In the winter of 2014/2015 we decided to plant a living willow dome. The willow we used is a fast growing variety with green stems. We got it when we helped the local preschool cut back their willow structure. We planted the off cut rods beside our stream for a few months and ended up with lots of rooted cuttings ready for planting.
Here you can see the first rods planted in a big circle with a few in the middle as well. We picked the longest ones to tie together and create arches from the centre to the outer circle. In between them we planted a lot of shorter rods in a criss-cross pattern to create the lower section of the wall. It is good to add a bit of manure or nice compost to the planting holes and mulch with anything available, cardboard works well.
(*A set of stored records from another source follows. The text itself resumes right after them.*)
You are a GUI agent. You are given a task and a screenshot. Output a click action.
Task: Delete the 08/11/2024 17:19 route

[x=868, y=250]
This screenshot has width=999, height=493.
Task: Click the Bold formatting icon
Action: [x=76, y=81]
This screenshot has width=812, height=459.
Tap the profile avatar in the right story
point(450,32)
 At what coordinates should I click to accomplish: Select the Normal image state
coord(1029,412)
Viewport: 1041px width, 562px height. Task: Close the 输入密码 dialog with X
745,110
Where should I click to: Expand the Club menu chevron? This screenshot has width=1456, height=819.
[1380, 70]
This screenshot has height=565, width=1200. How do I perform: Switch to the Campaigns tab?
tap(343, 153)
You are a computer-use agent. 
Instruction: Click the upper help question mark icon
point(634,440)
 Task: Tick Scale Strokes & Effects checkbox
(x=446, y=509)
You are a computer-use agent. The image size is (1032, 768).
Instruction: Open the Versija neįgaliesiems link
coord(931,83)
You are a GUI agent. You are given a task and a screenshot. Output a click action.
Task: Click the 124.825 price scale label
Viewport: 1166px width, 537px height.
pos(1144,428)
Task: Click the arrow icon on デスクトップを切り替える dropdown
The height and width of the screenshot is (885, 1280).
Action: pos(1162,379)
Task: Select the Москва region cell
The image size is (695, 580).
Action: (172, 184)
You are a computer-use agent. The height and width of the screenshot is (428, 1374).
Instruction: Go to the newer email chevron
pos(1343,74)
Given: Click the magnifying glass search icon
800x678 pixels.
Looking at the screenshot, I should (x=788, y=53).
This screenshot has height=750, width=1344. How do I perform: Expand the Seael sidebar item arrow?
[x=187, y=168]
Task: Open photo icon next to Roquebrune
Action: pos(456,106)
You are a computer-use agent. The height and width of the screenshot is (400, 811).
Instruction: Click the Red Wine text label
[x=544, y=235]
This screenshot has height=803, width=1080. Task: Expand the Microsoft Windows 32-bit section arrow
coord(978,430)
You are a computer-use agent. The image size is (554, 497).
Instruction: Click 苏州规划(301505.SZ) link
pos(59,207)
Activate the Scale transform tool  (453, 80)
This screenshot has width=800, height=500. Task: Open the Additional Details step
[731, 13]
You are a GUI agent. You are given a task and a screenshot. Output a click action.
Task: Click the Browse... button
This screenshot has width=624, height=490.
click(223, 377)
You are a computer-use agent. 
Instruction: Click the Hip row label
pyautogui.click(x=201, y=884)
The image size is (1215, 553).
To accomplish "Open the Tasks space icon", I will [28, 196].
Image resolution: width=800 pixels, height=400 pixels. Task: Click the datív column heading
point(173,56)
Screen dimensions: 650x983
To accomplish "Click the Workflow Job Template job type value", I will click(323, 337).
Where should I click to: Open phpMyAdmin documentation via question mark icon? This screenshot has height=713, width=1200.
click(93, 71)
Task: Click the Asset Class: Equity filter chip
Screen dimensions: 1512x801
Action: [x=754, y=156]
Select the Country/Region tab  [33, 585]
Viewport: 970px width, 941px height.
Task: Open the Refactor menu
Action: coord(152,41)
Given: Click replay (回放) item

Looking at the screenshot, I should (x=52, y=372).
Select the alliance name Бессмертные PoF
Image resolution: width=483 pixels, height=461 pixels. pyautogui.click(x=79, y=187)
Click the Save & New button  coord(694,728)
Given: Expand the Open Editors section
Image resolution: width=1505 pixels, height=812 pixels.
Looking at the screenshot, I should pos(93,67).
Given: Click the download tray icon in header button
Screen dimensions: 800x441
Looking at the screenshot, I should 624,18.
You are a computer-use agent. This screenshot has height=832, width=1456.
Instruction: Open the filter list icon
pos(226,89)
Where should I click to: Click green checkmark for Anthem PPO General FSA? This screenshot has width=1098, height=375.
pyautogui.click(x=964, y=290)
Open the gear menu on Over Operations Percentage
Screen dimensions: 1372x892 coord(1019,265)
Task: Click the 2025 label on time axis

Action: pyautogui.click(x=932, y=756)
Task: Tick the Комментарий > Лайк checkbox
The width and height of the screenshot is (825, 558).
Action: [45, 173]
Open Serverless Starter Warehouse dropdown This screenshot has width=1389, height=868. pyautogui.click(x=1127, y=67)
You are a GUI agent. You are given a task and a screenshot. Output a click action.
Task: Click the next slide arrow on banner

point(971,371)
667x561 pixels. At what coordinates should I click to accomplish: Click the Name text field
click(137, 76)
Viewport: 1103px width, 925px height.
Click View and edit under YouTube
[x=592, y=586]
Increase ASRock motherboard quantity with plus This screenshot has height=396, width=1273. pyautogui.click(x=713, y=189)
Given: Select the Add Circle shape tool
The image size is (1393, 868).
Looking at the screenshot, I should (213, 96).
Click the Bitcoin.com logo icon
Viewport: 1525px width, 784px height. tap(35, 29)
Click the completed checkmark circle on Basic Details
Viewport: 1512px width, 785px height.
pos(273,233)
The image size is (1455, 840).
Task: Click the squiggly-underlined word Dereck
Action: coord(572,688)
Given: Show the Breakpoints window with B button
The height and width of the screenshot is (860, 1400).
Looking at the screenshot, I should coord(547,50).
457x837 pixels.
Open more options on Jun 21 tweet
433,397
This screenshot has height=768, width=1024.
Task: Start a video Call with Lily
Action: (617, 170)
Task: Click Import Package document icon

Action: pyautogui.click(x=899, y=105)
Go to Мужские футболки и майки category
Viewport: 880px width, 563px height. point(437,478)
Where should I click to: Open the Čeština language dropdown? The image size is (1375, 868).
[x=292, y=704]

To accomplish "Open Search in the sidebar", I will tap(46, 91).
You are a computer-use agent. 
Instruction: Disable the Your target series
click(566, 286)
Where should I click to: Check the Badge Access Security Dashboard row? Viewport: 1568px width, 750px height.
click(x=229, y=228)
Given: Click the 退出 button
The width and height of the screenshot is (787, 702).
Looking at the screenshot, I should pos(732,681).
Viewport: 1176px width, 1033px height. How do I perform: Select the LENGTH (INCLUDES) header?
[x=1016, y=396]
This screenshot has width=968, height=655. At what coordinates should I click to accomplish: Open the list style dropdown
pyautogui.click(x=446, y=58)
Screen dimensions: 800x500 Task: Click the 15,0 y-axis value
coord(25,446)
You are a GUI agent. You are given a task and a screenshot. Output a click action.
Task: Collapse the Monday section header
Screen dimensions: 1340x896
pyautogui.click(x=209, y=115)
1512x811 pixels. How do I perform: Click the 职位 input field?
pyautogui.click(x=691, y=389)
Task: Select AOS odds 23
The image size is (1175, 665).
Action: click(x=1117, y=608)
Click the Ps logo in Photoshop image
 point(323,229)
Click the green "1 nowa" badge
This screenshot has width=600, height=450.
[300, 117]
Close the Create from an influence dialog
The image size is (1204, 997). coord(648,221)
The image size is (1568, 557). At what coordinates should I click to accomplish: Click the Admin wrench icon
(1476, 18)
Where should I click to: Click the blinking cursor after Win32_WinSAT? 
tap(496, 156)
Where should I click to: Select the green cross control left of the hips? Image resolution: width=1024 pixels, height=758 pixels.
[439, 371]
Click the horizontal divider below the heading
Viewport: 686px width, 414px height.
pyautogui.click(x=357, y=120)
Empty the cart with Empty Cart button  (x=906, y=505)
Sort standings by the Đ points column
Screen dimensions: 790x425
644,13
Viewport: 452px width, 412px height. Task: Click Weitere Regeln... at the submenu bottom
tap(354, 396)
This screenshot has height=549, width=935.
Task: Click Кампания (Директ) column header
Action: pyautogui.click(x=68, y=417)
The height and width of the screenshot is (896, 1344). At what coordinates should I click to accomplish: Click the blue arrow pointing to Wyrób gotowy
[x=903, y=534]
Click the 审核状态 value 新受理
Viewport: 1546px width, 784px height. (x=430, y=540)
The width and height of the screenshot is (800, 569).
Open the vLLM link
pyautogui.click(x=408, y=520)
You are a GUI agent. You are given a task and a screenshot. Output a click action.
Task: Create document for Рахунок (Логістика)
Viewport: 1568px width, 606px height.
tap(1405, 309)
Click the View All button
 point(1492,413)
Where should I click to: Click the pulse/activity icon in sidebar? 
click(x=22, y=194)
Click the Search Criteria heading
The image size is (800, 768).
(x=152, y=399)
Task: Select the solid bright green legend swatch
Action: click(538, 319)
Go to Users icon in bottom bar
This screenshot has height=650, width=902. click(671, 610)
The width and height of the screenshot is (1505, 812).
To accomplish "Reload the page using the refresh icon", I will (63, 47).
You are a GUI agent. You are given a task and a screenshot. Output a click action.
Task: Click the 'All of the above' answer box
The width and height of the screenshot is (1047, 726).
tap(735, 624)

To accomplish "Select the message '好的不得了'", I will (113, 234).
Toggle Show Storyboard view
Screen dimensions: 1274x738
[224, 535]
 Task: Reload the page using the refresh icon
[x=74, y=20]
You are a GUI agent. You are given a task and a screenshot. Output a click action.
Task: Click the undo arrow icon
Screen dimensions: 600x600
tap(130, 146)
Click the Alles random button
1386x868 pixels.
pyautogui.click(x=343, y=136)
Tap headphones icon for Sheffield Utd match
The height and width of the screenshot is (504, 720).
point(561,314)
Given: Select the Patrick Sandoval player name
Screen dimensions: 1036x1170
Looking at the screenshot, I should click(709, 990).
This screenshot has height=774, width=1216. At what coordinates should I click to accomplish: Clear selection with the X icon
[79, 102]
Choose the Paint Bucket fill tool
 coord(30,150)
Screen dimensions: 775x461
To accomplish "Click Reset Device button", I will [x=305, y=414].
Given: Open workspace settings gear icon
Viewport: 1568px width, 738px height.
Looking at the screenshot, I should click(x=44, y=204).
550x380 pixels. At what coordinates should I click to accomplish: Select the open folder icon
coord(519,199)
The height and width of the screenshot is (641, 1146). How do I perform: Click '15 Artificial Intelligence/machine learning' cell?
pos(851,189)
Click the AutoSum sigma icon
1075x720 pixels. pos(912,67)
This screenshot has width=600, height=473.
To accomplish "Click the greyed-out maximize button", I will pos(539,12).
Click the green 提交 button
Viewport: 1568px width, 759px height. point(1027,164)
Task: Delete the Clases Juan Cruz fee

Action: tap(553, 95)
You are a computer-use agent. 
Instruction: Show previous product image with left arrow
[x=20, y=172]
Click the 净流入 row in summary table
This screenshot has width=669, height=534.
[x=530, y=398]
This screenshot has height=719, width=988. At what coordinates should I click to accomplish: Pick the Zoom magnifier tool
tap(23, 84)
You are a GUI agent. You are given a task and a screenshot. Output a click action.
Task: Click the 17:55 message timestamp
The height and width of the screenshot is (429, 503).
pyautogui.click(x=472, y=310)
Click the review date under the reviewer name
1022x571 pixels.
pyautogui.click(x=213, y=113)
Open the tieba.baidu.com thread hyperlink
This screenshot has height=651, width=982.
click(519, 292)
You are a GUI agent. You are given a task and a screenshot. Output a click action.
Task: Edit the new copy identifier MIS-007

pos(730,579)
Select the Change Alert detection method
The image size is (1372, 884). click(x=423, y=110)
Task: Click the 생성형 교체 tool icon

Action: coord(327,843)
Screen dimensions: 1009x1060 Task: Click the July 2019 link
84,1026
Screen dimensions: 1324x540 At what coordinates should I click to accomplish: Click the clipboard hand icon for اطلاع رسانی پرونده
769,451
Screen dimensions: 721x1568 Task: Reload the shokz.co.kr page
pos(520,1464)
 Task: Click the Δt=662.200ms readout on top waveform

The mulch works as a weed suppressant as well as creating a moist environment for the new plants.
Here you can see the dome in the background in the first summer, when it was settling in and putting down strong roots.
We have now entered the second summer and our dome has put on lots of new lush growth. We added a few ropes around the walls in spring to keep the saplings in place and today it was time to tie and weave in some more branches to create relatively even walls. We use thin jute twine that we twist with our drill and fold in half and twist again. This creates a good strong rope that works for about a year before disintegrating. By that time the branches will stay in position.
We created a small window today, by weaving the branches into a circle. You can play around and add lots of windows or doors to your structure. There is no need to be too neat or precise when you work on your structure as a few imperfections add to the overall feel of your dome. On each side of the doorway we have planted a twisted willow that will grow into an arch. We will later connect this arch to the main structure.
Inside the dome is a lovely green and restful space with sunlight shining through. We are planning to add a table made from an old cable drum with a mosaic top and some rustic chairs. It is very simple to make a willow dome and if you have a moist or boggy spot in your garden you will not regret giving it a go. It fills in surprisingly fast and we have only spent a few hours in total on ours. If you get some willow off cuts it costs nothing to make but adds so much to your outdoor space.